Dataset items:

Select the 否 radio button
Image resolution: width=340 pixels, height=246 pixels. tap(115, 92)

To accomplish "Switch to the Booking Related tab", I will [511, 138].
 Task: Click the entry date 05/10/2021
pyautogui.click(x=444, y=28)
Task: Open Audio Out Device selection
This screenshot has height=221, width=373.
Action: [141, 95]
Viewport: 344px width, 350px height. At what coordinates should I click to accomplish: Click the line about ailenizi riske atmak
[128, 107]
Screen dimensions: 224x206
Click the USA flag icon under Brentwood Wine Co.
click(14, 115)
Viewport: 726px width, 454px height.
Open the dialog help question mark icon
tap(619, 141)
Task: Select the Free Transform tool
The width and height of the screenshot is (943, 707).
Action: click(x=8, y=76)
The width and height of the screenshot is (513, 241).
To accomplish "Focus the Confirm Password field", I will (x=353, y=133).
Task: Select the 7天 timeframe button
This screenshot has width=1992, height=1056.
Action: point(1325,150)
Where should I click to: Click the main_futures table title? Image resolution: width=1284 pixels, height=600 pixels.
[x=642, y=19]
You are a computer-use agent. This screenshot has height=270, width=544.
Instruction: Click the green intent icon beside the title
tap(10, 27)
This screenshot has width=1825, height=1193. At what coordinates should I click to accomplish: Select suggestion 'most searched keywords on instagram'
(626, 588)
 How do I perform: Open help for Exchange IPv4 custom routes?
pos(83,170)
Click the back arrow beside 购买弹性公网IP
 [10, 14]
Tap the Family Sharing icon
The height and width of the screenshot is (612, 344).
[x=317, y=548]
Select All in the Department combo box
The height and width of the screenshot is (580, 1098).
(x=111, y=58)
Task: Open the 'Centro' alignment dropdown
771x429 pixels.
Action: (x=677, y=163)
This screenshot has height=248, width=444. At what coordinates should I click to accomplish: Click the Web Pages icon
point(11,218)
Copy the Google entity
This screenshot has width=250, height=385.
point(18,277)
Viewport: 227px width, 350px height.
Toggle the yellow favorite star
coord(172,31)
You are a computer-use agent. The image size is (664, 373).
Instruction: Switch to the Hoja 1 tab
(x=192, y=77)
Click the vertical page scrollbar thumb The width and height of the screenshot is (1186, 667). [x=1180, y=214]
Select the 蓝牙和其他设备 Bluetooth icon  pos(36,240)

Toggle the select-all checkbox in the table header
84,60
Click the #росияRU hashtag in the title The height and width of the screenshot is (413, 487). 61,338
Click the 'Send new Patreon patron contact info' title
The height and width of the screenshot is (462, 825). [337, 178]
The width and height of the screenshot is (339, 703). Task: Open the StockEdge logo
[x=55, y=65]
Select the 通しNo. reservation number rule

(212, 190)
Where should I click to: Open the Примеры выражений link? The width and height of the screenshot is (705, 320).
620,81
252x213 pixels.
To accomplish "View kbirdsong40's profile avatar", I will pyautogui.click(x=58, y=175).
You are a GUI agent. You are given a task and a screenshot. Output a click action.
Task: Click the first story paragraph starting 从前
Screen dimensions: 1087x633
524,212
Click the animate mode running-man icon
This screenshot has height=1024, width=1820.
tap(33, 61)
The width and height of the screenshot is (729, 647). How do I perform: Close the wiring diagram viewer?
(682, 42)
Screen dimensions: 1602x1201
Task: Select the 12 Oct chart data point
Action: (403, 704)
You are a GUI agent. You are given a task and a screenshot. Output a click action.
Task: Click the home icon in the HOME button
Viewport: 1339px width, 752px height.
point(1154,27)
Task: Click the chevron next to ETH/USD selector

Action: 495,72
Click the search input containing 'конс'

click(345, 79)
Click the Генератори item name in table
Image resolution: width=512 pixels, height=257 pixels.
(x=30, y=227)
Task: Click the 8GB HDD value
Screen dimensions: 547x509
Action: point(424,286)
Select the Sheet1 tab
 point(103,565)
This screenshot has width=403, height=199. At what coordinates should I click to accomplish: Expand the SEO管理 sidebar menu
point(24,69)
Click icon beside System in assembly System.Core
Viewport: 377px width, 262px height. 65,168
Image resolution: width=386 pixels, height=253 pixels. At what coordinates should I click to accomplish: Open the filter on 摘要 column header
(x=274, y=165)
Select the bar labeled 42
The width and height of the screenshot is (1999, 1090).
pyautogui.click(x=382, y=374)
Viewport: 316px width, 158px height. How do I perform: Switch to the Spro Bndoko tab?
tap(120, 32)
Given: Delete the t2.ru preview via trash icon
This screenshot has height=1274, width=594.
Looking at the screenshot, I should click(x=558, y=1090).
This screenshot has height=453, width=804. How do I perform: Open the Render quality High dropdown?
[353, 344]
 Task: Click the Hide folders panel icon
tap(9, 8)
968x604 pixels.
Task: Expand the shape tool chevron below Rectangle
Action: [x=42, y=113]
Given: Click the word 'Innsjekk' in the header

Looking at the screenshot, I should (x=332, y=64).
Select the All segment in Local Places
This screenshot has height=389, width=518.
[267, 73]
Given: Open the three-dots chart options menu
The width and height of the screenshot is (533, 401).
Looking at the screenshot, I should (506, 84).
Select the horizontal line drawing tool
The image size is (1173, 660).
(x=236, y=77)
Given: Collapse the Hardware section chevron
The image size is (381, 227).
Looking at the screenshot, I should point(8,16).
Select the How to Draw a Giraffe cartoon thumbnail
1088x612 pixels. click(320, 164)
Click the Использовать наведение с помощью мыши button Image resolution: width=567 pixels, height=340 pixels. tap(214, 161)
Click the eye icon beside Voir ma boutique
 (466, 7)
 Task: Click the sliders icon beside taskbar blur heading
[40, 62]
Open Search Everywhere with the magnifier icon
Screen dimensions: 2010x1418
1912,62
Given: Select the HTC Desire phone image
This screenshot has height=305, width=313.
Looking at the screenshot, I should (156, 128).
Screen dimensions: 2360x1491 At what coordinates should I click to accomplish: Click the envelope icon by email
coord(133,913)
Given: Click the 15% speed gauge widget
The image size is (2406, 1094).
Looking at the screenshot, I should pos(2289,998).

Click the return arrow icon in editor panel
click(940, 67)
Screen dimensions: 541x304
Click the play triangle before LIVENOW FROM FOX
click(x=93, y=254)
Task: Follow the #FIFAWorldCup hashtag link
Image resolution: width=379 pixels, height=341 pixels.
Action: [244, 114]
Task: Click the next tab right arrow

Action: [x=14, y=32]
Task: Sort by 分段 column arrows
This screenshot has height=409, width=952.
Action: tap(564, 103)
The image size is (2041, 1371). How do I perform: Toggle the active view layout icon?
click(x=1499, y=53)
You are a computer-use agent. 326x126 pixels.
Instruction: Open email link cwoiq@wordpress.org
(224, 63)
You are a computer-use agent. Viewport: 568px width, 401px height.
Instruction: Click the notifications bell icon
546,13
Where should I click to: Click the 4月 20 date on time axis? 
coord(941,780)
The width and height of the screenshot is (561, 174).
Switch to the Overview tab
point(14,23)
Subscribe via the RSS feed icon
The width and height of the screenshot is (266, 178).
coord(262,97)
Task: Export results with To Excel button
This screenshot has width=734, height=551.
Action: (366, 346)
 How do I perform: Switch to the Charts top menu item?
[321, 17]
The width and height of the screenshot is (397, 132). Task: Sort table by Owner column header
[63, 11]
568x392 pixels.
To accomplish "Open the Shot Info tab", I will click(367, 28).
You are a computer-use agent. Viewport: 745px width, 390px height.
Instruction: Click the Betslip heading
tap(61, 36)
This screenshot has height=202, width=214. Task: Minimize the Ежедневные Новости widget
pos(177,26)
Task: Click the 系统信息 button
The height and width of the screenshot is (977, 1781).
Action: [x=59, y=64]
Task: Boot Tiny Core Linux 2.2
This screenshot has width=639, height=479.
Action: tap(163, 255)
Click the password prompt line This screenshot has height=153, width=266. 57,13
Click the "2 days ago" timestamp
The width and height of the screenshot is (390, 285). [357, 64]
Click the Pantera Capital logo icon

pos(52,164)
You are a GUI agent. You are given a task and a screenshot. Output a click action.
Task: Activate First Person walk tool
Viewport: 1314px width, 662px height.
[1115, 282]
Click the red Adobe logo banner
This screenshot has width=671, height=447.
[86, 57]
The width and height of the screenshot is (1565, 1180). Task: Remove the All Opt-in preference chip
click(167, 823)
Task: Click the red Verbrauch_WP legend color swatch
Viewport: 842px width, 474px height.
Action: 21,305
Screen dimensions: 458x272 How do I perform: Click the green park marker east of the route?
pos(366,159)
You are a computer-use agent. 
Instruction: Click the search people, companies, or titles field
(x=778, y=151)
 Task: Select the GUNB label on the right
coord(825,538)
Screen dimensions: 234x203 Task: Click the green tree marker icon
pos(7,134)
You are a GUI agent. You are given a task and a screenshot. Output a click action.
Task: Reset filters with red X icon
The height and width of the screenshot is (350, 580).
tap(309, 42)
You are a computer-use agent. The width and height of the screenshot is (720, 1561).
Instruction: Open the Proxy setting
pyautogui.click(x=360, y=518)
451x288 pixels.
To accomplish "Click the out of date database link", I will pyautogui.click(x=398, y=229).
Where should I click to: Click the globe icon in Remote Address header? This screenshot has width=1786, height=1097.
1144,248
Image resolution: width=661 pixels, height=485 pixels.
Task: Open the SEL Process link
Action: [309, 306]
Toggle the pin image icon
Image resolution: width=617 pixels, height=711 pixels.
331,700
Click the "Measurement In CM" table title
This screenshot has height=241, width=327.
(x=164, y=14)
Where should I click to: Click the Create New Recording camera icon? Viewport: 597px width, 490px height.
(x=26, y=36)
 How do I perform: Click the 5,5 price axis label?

> _Work to be completed_
Copy out the rows word for word, from the line containing "You are a computer-use agent. Viewport: 568px" through the line containing "Action: (366, 346)", both lines included.

> _Reply to the exercise_
You are a computer-use agent. Viewport: 568px width, 401px height.
Instruction: Click the notifications bell icon
546,13
Where should I click to: Click the 4月 20 date on time axis? 
coord(941,780)
The width and height of the screenshot is (561, 174).
Switch to the Overview tab
point(14,23)
Subscribe via the RSS feed icon
The width and height of the screenshot is (266, 178).
coord(262,97)
Task: Export results with To Excel button
This screenshot has width=734, height=551.
Action: (366, 346)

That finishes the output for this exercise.